Latest News

William Hill Greyhound Derby - Wimbledon 480M (£150,000)

THE £300,000 William Hill Derby was decided on Saturday night at Wimbledon by a final that in the 28.22sec it took to complete contained everything that made this competition so special and makes greyhound racing such a fascinating and fantastic sport.

The biggest crowd since the track switched sides from the main grandstand to the Mick The Miller Stand in March 2010 – and 20 per cent up on last year’s final – watched a monster of a final that lived up to its star billing and more.

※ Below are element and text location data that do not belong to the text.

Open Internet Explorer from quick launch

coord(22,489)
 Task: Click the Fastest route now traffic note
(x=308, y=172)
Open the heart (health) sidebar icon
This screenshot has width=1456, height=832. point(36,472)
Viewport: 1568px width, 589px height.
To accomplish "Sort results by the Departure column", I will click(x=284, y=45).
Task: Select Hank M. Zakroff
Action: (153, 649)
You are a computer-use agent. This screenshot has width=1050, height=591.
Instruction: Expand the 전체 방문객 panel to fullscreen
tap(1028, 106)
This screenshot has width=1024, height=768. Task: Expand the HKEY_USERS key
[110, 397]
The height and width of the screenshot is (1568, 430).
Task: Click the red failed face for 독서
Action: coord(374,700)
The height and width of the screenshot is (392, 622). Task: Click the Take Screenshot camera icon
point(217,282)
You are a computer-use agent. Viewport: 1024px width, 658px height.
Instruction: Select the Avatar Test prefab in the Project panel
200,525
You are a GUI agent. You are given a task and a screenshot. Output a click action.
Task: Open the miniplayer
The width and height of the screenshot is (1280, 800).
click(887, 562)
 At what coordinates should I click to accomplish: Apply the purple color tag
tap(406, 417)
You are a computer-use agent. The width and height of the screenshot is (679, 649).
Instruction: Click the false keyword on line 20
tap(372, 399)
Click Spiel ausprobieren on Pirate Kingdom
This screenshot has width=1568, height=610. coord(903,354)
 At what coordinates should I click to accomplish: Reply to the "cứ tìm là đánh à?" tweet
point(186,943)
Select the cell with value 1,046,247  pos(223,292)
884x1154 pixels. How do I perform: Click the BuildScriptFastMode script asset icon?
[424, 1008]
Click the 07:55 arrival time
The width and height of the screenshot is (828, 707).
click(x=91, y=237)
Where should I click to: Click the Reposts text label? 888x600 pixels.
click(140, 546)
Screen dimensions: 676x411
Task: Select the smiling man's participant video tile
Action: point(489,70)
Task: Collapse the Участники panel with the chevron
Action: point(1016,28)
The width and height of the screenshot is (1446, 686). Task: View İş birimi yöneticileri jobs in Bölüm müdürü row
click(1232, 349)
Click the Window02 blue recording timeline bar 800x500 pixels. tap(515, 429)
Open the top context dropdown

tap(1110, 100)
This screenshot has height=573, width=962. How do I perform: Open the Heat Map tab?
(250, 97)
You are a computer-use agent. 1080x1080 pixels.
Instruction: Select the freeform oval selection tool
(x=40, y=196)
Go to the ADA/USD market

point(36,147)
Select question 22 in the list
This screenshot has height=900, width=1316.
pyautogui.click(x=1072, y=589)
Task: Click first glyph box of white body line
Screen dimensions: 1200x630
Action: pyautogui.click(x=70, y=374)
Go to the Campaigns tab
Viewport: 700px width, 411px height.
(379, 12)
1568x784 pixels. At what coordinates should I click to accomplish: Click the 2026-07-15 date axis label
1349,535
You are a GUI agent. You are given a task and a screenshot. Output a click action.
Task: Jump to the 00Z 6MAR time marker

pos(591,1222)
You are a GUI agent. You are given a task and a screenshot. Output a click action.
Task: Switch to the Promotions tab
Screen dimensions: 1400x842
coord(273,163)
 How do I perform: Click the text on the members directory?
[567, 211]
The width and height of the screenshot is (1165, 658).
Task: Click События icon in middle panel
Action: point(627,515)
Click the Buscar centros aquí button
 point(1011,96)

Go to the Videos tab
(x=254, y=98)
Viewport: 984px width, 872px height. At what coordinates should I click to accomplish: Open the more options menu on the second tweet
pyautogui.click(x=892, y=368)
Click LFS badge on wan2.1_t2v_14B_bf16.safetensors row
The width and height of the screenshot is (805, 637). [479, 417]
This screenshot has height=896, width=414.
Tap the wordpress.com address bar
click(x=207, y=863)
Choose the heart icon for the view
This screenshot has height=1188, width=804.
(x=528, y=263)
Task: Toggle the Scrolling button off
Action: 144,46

How would Hiya Butt handle run from trap five? Could Lenson Rocky lead into the turn? Can Peregrine Falcon produce the run trainer Pat Curtin been confidently predicting? Was the Charlie Lister “Derby Final Factor” going to kick in for Cloran Paddy? All those questions and more were about to be answered as the hare rushed to the traps.

Hiya Butt again showed himself to be best and most consistent trapper in the competition with another sizzling break. He stayed straight for 30 metres or so before the first bend at which stage he began to head towards in the rails.

In behind Lenson Rocky (trap one) moved to the middle and Peregrine Falcon (trap four) edged inwards. Droopys Roddick (trap three) was the meat in the sandwich. Cloran Paddy trapped slowly, got a belt from the hind-quarters of Droopys Roddick, and had a wall of dogs ahead of him but Jaytee Jet (trap six) was enjoying a solo on the outside.

At halfway Hiya Butt had a two to three lengths lead over Lenson Rocky. Jaytee Jet was a further couple of lengths away in third, whilst Droopys Roddick, who found a safe pocket at the first and second bends, had moved through to fourth – about a half a length behind Jaytee Jet. Peregrine Falcon was fifth and Cloran Paddy was sixth.

Those in behind started to close on Hiya Butt at the crown of the third and fourth turns and during a mad rush for the line Hiya Butt stayed inside, Droopys Roddick kept to the middle as Lenson Rocky began to fade away, as, with one last push, Jaytee Jet got up to land a truly magnificent final – definitely up there in the top three of those staged at Wimbledon since the race was switched from White City in 1985.

It was a one-two for Ireland – there first win in the event since Loyal Honcho in 2007 - as Jaytee Jet defeated Droopys Roddick by a neck. Hiya Butt was a short-head away in third. Lenson Rocky took fourth. Cloran Paddy fifth and Peregrine Falcon was sixth. There were just four and a half lengths between first and last.

For trainer Paul Hennessy it was the highlight of his career that has spanned more than three decades and means he follows Nick Savva into the record books as the only other trainer to win the Greyhound Triple Crown – the English, Irish and Scottish Derbies.

And what a way to land your first UK Category One contest for John Turner. Jaytee Jet also gave him his first in Ireland when taking the Easter Cup in March.


JOHN TURNER (owner of Jaytee Jet): “He’s a super dog. He really is. He just gives you his heart and soul everything when he takes to the track. This has been touted as one of the best Derbies in years, so it’s fantastic to win it. He is such a fast dog. He misses his break from time to time but when he gets it right he is so hard to beat. It’s really an incredible feeling to have won the Derby – even better than I thought it would be.”

PAUL HENNESSY (trainer of Jaytee Jet): “He’s an amazing greyhound. Thank God it has work out for us. It is great team effort. I wasn’t sure he had got up as three dogs crossed the line together. I know what it is like to be narrowly beaten in this race and I feel for the connections of Droopys Roddick and Hiya Butt but I am delighted for the man that owns this dog.”

KEVIN HENNESSY (son of trainer Paul): “This is a project started 16 months ago at Enniscorthy, where he looked a potential superstar (in an Unraced stakes) I don’t know how he won that race. He seemed to lose his momentum going round the third and fourth bends and I must admit I thought he was beaten. He is the dog of a lifetime, and hopefully there are plenty more big races in him. I started backing him when he was knocked out of the Derby last year. He was an 80-1 chance then and I have been backing him ever since.”

SUSAN HENNESSY (wife of trainer Paul): “This really means the world to us. Every year we come over here – most of the time we go back heart-broken but thank God he did it tonight. I was just hoping Paul (Hennessy) wasn’t going to be disappointed whatever way the race went. He is always so philosophical. He takes everything in his stride. But we knew this was the big one and I was so pleased for him that he has done it.”

JON IVAN-DUKE (for sponsors William Hill): “It was a greyhound Derby final for the ages and it will be talked about for many years to come. A lot of people turned to me afterwards and said it was the best final they have ever seen. It was certainly up there with the very best and a race to remember.”